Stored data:
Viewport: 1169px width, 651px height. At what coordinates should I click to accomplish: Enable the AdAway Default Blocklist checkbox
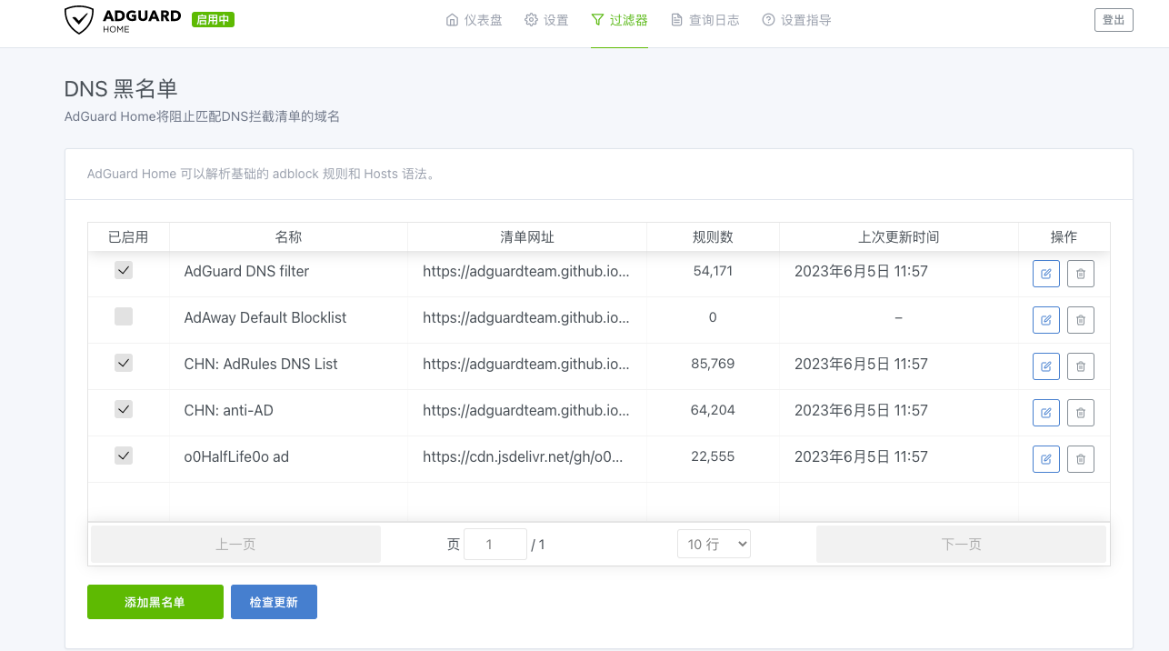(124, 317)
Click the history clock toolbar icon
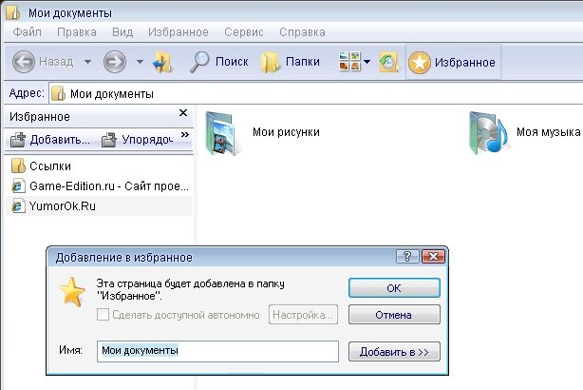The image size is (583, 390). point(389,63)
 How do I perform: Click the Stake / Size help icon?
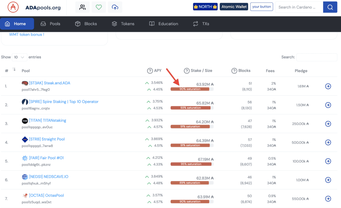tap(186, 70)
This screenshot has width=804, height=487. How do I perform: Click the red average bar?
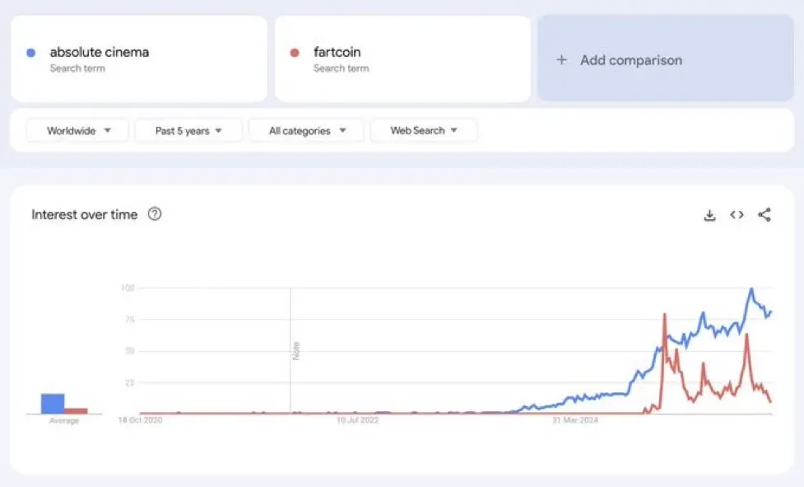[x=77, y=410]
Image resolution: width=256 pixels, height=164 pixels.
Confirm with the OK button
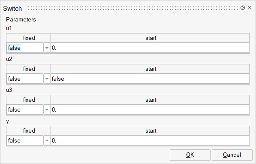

Problem requirements:
The result should be a verbatim copy of the data, free of pictures.

Answer for the task:
Viewport: 1169px width, 651px height. At what coordinates should I click to accomplish: Enable the AdAway Default Blocklist checkbox
(124, 317)
Click the history clock toolbar icon
The image size is (583, 390). point(389,63)
 How do I perform: Click the Stake / Size help icon?
tap(186, 70)
This screenshot has width=804, height=487. How do I perform: Click the red average bar?
[x=77, y=410]
Image resolution: width=256 pixels, height=164 pixels.
Confirm with the OK button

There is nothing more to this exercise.